Partout dans le monde, les minorités ont été systématiquement réprimées et la conséquence de cette oppression  conduit à la stigmatisation laissant à penser et à croire que les  minorités sont dangereuses. En réaction, la police appuie sur la gâchette plus tôt qu'elle ne le ferait contre les Blancs.

Alors que ces protestations se multiplient et que mes compatriotes éthiopiens descendent dans la rue, nous devons nous unir et nous attaquer directement à ce problème.
Plusieurs mesures concrètes peuvent et doivent être prises rapidement.

Premièrement, la police doit apprendre à interagir avec la population israélienne éthiopienne d'une manière plus positive et proactive, et doit mettre en œuvre une formation et une discipline pour ceux qui ne suivent pas le protocole approprié.

Deuxièmement, l'histoire et la culture israéliennes éthiopiennes, en particulier leur histoire étonnante de l'alya (immigration en Israël), devraient être enseignées dans les écoles à un jeune âge, afin que la prochaine génération de citoyens puisse être plus inclusive. L'éducation est le meilleur moyen de combattre l'injustice, et l'enseignement de notre histoire collective serait une étape importante.

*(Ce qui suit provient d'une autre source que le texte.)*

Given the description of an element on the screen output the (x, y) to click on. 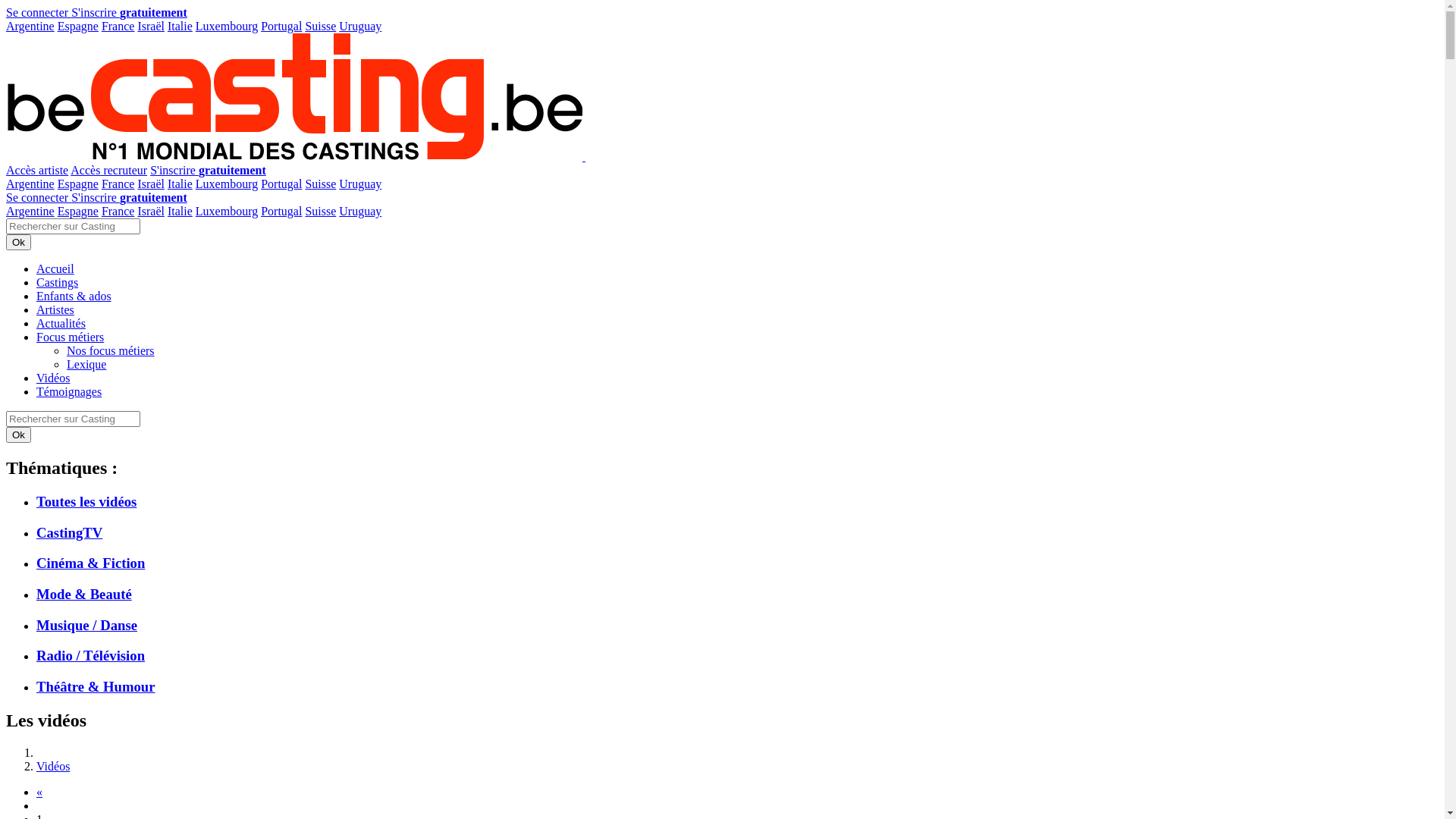
Se connecter Element type: text (38, 12)
Italie Element type: text (179, 25)
Suisse Element type: text (319, 210)
Portugal Element type: text (280, 210)
Se connecter Element type: text (38, 197)
S'inscrire gratuitement Element type: text (129, 12)
Luxembourg Element type: text (226, 183)
Accueil Element type: text (55, 268)
France Element type: text (117, 183)
S'inscrire gratuitement Element type: text (208, 169)
Argentine Element type: text (30, 183)
Uruguay Element type: text (359, 183)
Suisse Element type: text (319, 25)
Portugal Element type: text (280, 25)
France Element type: text (117, 25)
CastingTV Element type: text (737, 532)
Suisse Element type: text (319, 183)
Argentine Element type: text (30, 210)
Italie Element type: text (179, 183)
Uruguay Element type: text (359, 210)
Espagne Element type: text (77, 210)
Argentine Element type: text (30, 25)
Ok Element type: text (18, 434)
Espagne Element type: text (77, 183)
Lexique Element type: text (86, 363)
Portugal Element type: text (280, 183)
Enfants & ados Element type: text (73, 295)
Artistes Element type: text (55, 309)
Uruguay Element type: text (359, 25)
Musique / Danse Element type: text (737, 625)
Castings Element type: text (57, 282)
Ok Element type: text (18, 242)
Espagne Element type: text (77, 25)
S'inscrire gratuitement Element type: text (129, 197)
France Element type: text (117, 210)
Luxembourg Element type: text (226, 210)
Luxembourg Element type: text (226, 25)
Italie Element type: text (179, 210)
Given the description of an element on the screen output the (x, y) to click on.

Enfin, les Éthiopiens doivent être mieux intégrés dans la société israélienne et impliqués dans les organisations qui visent à trouver des solutions. Les dossiers d'arrestation de ceux qui n'ont pas commis d'infraction devraient être effacés, car cela limite leur capacité à trouver un emploi et à s'intégrer dans la société.

Je crains pour ma famille, moi-même et mes amis. Moralement, je ne peux pas justifier que je reste les bras croisés alors que mes frères et sœurs sont victimes de l'oppression, et le reste du monde ne devrait pas l'être non plus.

Nous sommes tous frères et sœurs, et tout abus de pouvoir de la part de la police ou toute forme de racisme devrait susciter l'indignation et la réaction de tous. Ce n'est pas parce que vous n'avez pas la peau noire que vous ne pouvez pas prendre position.

Soyons un exemple pour le monde. À une époque où les nouveaux problèmes s'enflamment plus vite que les problèmes existants s'éteignent, où les minorités du monde entier sont opprimées, donnons au monde quelque chose à admirer et, peut-être même, pourrons-nous laisser à nos enfants un meilleur pays pour y vivre à leur tour.